*** Opening Records supplied ***
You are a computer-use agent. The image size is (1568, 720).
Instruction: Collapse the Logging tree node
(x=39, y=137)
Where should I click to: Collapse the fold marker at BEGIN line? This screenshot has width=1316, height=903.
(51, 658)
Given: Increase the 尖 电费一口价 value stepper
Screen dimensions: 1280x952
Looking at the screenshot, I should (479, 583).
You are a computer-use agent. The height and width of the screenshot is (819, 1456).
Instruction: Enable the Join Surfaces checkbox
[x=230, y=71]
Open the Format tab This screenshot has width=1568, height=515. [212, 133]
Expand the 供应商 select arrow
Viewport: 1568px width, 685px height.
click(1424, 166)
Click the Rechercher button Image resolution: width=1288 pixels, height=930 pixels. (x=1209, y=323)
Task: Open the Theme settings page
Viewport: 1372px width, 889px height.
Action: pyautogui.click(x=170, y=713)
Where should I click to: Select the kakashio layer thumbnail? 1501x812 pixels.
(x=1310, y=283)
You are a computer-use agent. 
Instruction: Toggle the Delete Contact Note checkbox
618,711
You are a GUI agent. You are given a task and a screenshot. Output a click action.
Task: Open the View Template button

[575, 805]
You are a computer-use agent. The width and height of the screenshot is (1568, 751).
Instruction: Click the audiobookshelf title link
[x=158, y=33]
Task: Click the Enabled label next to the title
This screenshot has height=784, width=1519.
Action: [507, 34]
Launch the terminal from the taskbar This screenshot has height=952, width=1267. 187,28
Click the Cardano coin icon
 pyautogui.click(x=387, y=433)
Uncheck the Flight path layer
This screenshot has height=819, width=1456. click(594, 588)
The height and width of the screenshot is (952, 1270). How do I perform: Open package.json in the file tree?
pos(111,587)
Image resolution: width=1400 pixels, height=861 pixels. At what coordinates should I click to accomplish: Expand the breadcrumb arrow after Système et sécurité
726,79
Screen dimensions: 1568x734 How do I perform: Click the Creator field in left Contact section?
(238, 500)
*** Closing Records supplied ***
Using the records above, find and show each line with the string "agent".

You are a computer-use agent. The image size is (1568, 720).
You are a computer-use agent. The height and width of the screenshot is (819, 1456).
You are a computer-use agent. 
You are a GUI agent. You are given a task and a screenshot. Output a click action.
You are a computer-use agent. The width and height of the screenshot is (1568, 751).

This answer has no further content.